--- Provided records ---

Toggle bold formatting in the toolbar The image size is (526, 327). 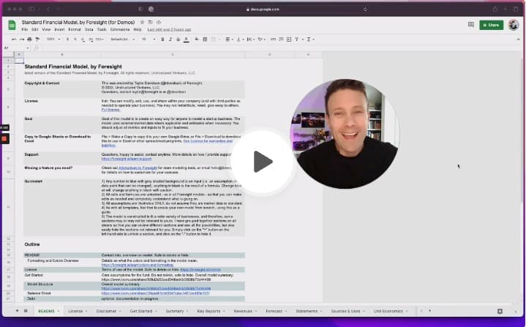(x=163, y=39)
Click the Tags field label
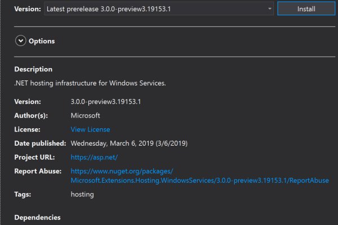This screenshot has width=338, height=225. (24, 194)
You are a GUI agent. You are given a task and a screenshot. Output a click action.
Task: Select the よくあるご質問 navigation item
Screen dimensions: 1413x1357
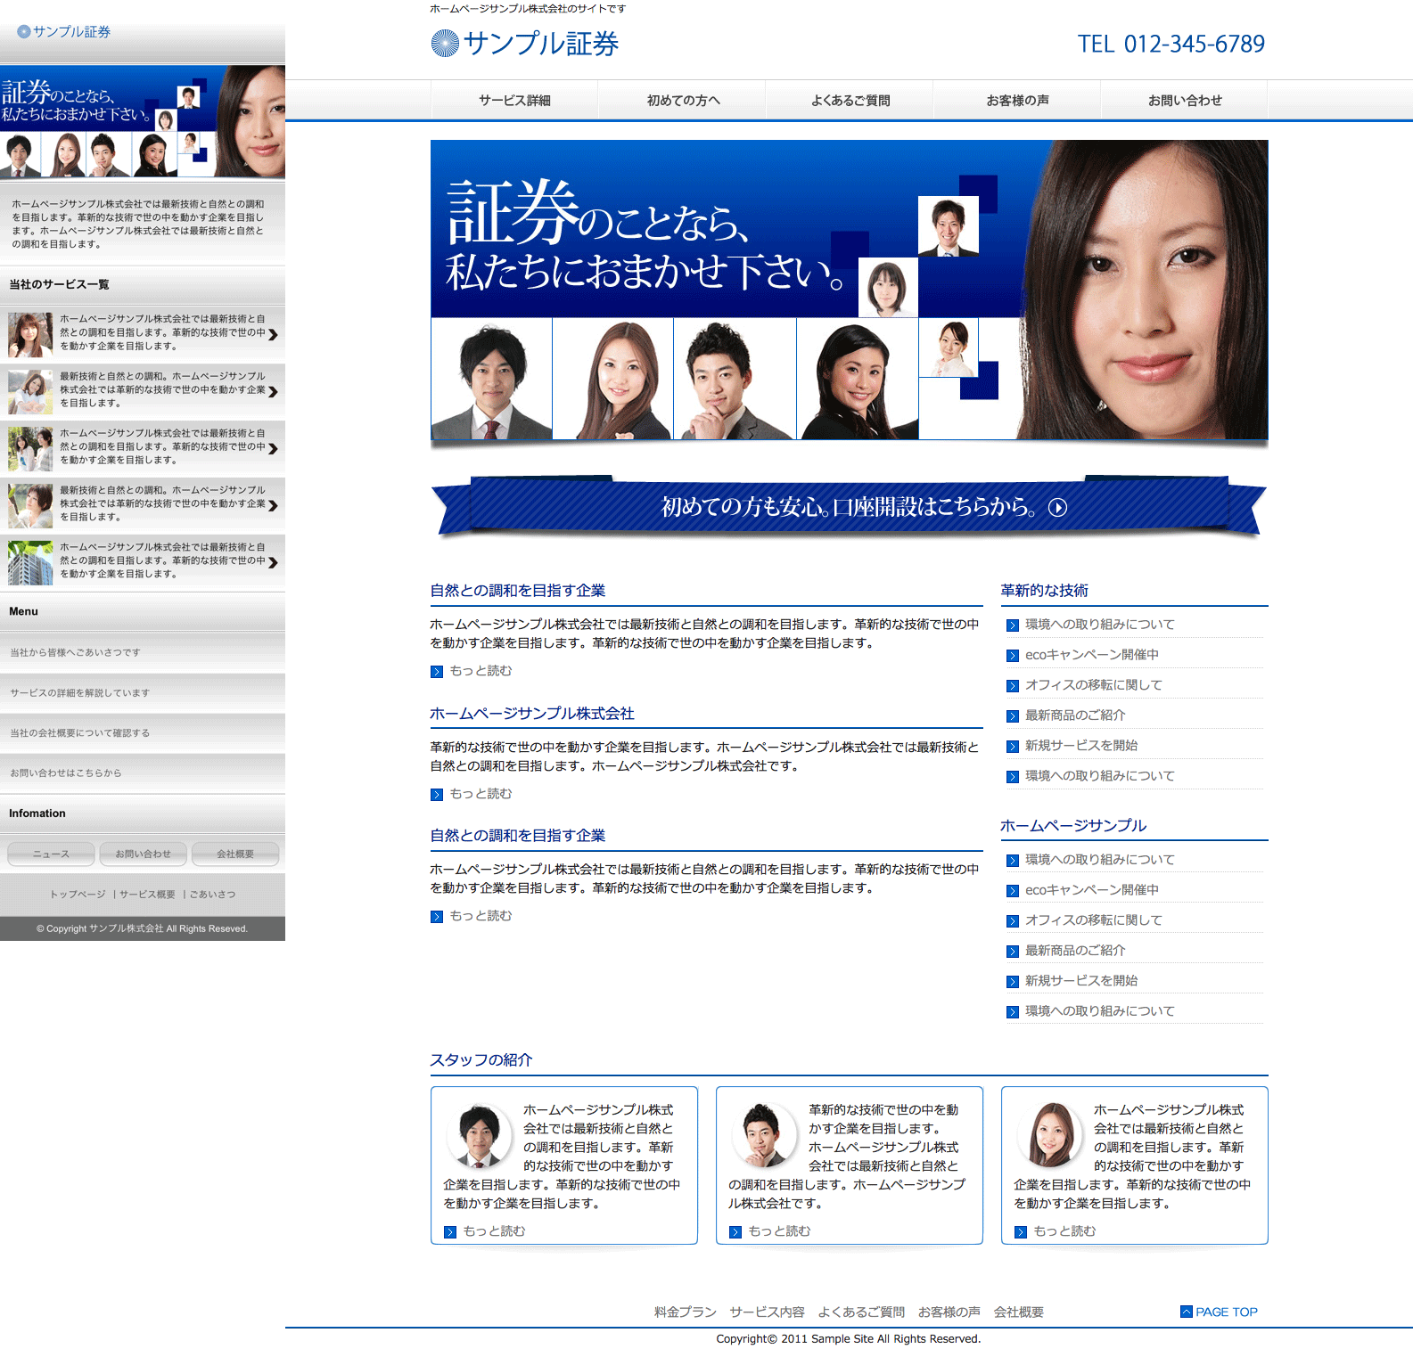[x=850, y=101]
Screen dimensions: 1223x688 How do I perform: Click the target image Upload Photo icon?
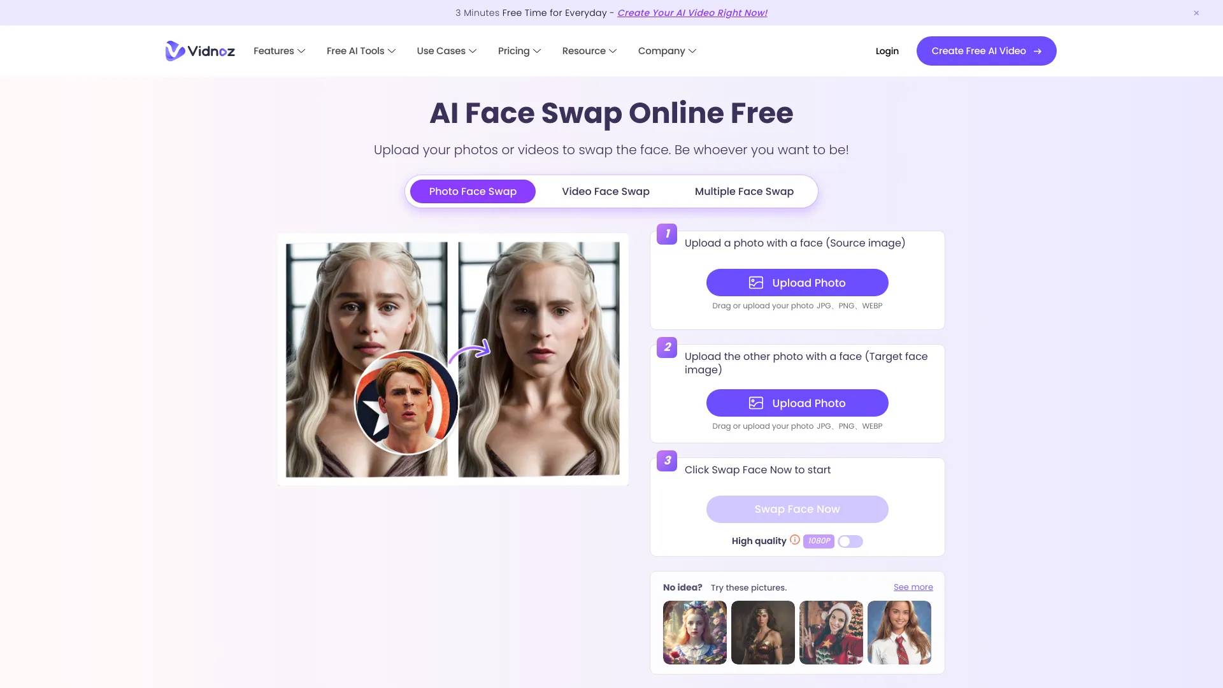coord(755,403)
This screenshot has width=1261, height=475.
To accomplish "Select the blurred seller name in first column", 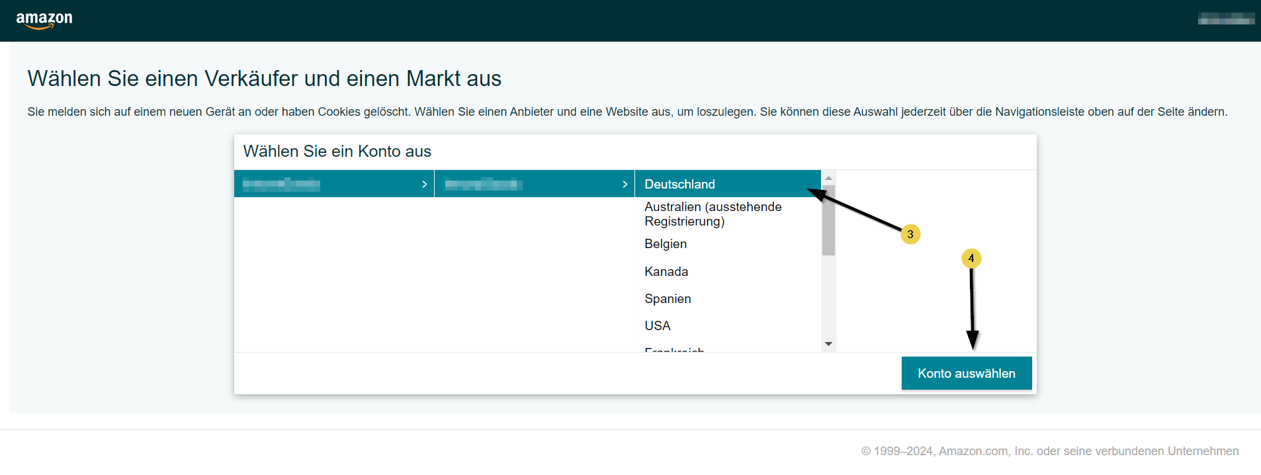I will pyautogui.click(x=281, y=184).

---

(Required work): Return only the part above that opens with the line containing "Screen dimensions: 1413x1357" and closes with the line containing "This screenshot has width=1261, height=475.", exactly and with both ends, skipping the pictures.

(Exercise response):
Screen dimensions: 1413x1357
[x=850, y=101]
Screen dimensions: 1223x688 How do I perform: Click the target image Upload Photo icon?
coord(755,403)
This screenshot has width=1261, height=475.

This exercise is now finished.